This is in fulfillment of Simeon's prophecy 33 years earlier that her soul would be pierced when Jesus' was. But her sufferings aren't redemptive; don't pay for sins; don't satisfy God's wrath. Jesus' did. And His sufferings were added to by the presence of His mom. Her Son is being crucified as a blasphemer by the church and a revolutionary by the state. The people regard Him as worse than Barabbas who incited rebellion and murdered people. Mary is like the mother of a mass killer or a child abductor. Have you seen one interviewed? You've got to feel for them. Feel even more for Mary. Her Son really wasn't guilty. But how do you think people judged? By numbers. All that stand by Jesus is His mother, His aunt, probably another aunt, and a formerly demonized woman. But where are Jesus' siblings? Why aren't they here to comfort Mary? John earlier told us, "Even His own brothers did not believe in Him" (Jn. 7:5). And Joseph is more than likely dead. That's what why Jesus entrusts His mother to a disciple rather than brothers or sister who never did believe in Him.

Still Mary is suffering here and her suffering increases her Son's and in His we find help. This what Is. 53:5 says, "With His stripes we are healed" (KJV). We've been praying this truth for a year in the Litany: By the mystery of His holy Incarnation; by His holy Nativity; by His baptism, fasting, and temptation; by His agony and bloody sweat; by His cross and Passion; by His precious death and burial, we ask for help. This truth we sing in a 19th century hymn: "By Thy helpless infant yearBy Thy life of want and tearsBy Thy days of deep distressBy Thine hour of dire despairBy Thine agony of prayer...By the cross, the nail, the thorn, piercing spear, and torturing scorn", by these we're helped. Every stab of pain heals a stab of your guilt; every drop of blood covers one of your sins; every tear shed for His mom washes clean one more wound of yours. A 15th century painting shows this: Drunkards and gamblers surround Mary as she cradles her dead Son, each sin inflicting a fresh wound on Jesus' body (MacCulloch, Reformation, 6).

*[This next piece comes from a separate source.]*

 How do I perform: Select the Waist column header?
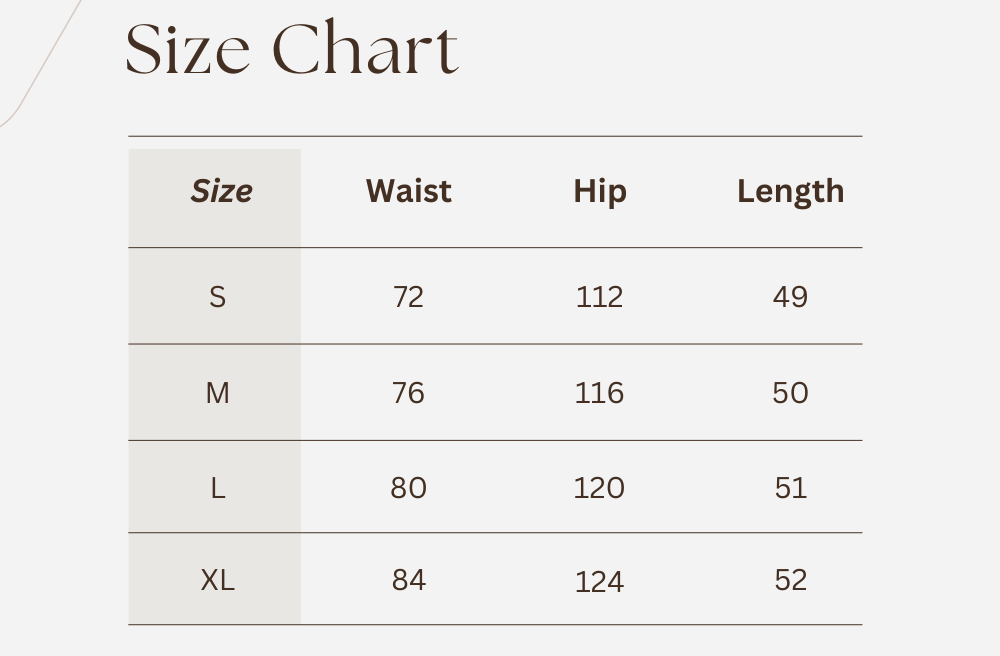coord(408,191)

Still what about the words? How aren't they lame? Well, let's look what's going on. The Order of Creation is being upended. This is in keeping with a sun that doesn't shine and an earth that is going to quake, but it's at an even more fundamental level. The empower woman movement has been around since the late 60s under various names. And the goal has always been to make women more like men. Let them be able to behave just as aggressive, assertive, and arrogant as us. Well, how many men do you count at the cross? One. Four women are referred to here. Mark mentions "the women who had followed Jesus from Galilee" (15:40) and Matthew says, "many" of these women were there (27:55). Even 4th century Chrysostom noted this: "The women stood by the cross [as the disciples fled], and the weaker appeared the stronger. From that point, everything was entirely transformed" (ACC, NT IVb, 317). And does Christ look like the Head of Man that He is here? No, He's being crucified by them. And men sure aren't acting like the head of the woman when they're cowering for fear, leaving them alone to endure these terrible events.

This shows the unhinging of the created order. Here there is both Law, showing our sins, and Gospel, showing our Savior. Here a disciple becomes a brother. Venerable Bede, 8th century, tells of stories handed down to him that Jesus called John away from his wedding ceremony. As a result, Jesus gave the more desirable sweetness of His own love to John who had been called away from marital love (Ibid., 318). So the disciple whom Jesus loved is now a brother not just in the Spirit of Faith but in the flesh, since they now share a mother. And Mary is taken back to what Jesus predicted 20 or so years ago. Jesus is about His Father's business full time now. And as He told her in Cana about 3 years ago, she doesn't have any share in the business of divinity. However, here, as He did at Cana, He uses the endearing address dear woman' to let her know, she has a share in this. Gregory the Great said: it was from the nature of the Father that Jesus could do miracles, but from the nature of His mother that Jesus could die. Since it was from her that He got the ability to die, Jesus acknowledges her at His death and sees she is provided for the rest of her life on earth (Ibid., 318).

Behold, look, see, this isn't a lame Word from the cross at all; it's gold. If the sermon title had been in your bulletin, you would've known where I was heading to begin with. L-a-m-e has the acute French accent mark above the e which means it's lame. Lame is a fabric that has gold or sliver threads in it. All our paraments have woven into their fabric gold which transforms ordinary colored fabric into something extraordinary. Likewise, a man dying, even a executed one, is in some sense ordinary. There are, after all, 2 thieves dying with Jesus. But God being here means there's gold here, so it's lame not lame.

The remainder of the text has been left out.